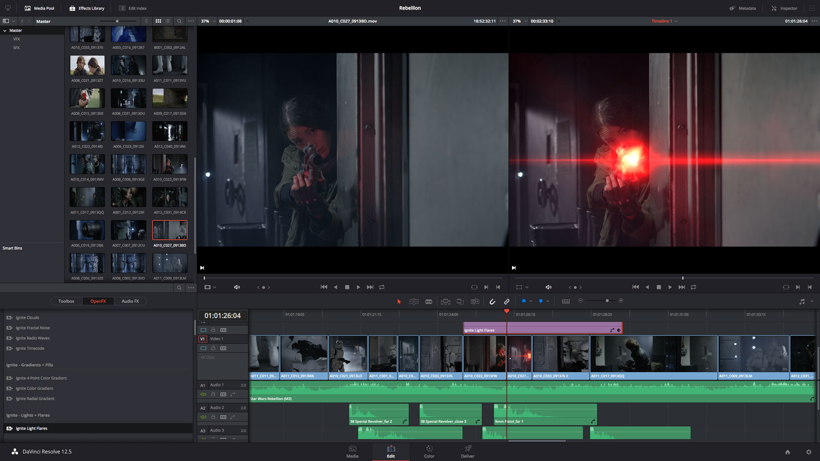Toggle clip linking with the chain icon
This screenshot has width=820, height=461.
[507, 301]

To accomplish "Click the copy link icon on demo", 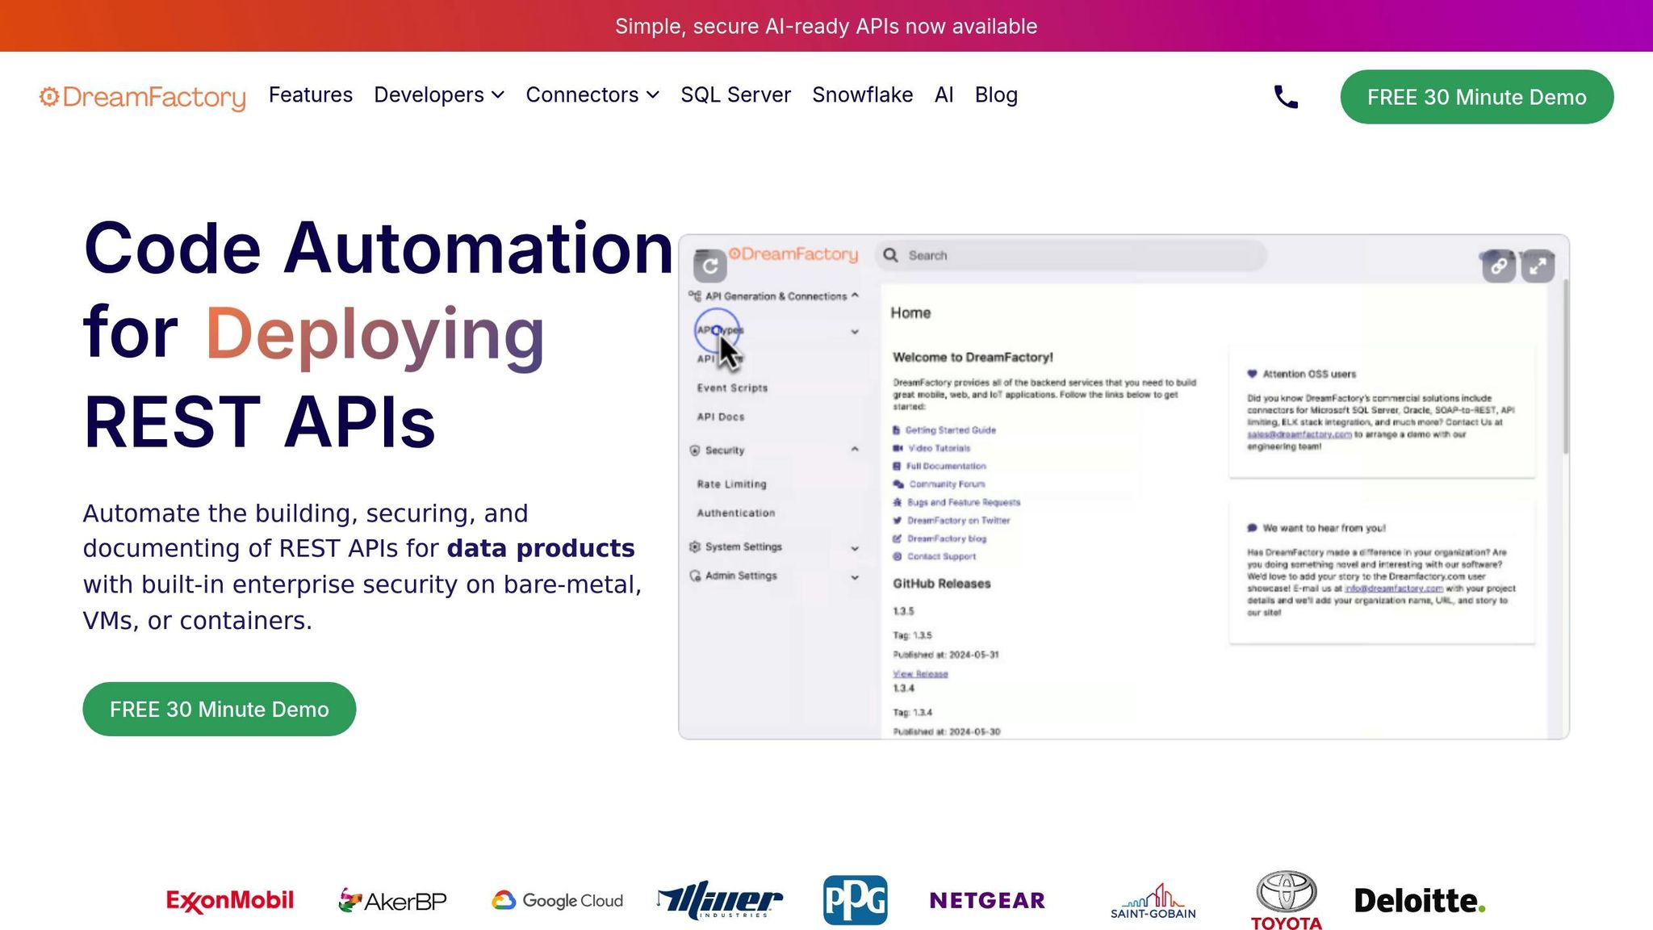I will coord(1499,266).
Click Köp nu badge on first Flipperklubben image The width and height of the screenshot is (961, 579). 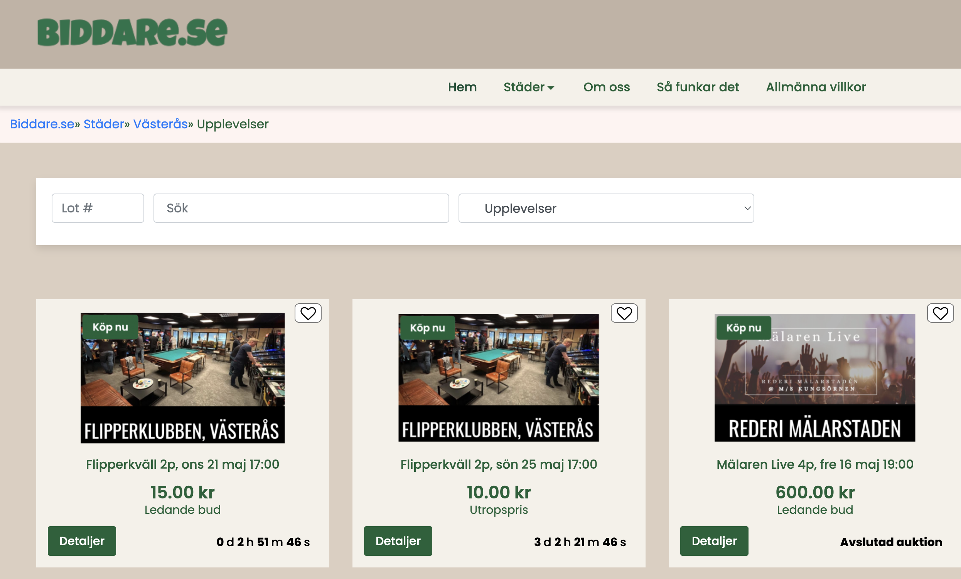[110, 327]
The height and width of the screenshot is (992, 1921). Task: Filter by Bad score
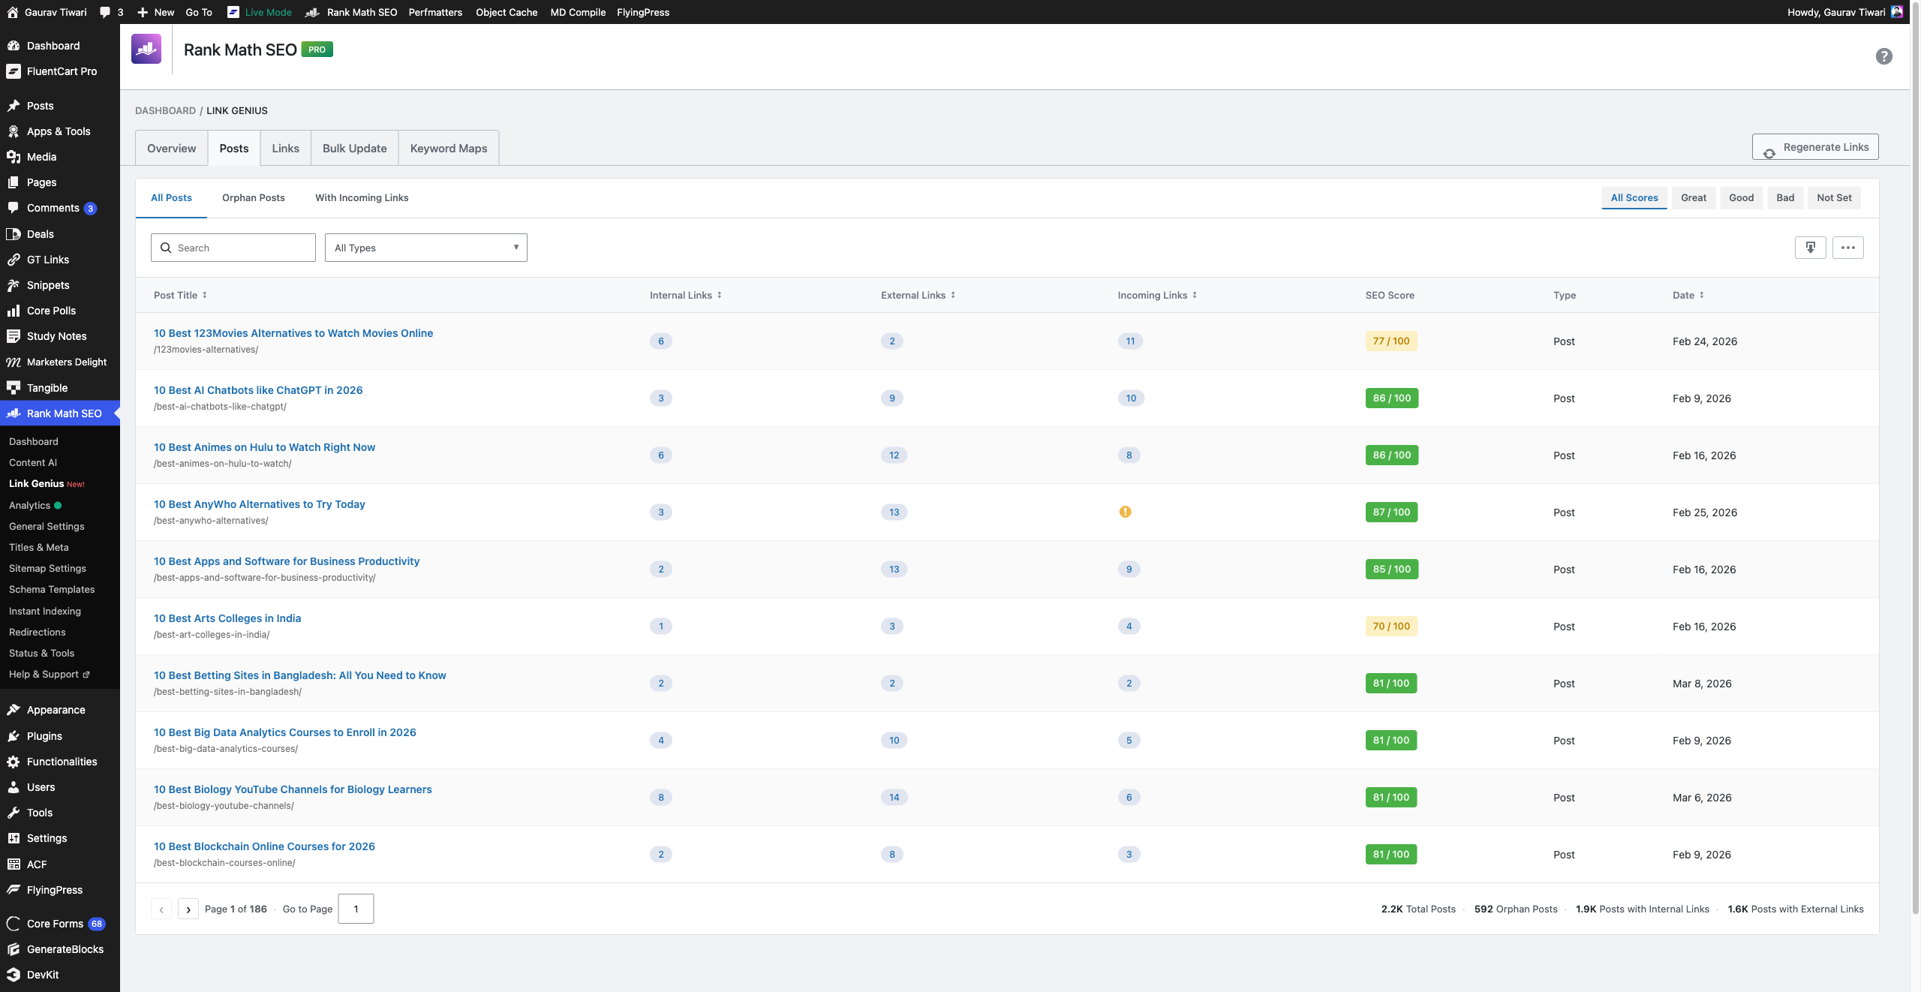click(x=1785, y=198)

──────

> [ASSIGNMENT]:
Exactly the lines from the line with "The height and" through the end of the data are to be reproduced, and no picture is to be included.

> [ANSWER TO THIS EXERCISE]:
The height and width of the screenshot is (992, 1921). Task: Filter by Bad score
click(x=1785, y=198)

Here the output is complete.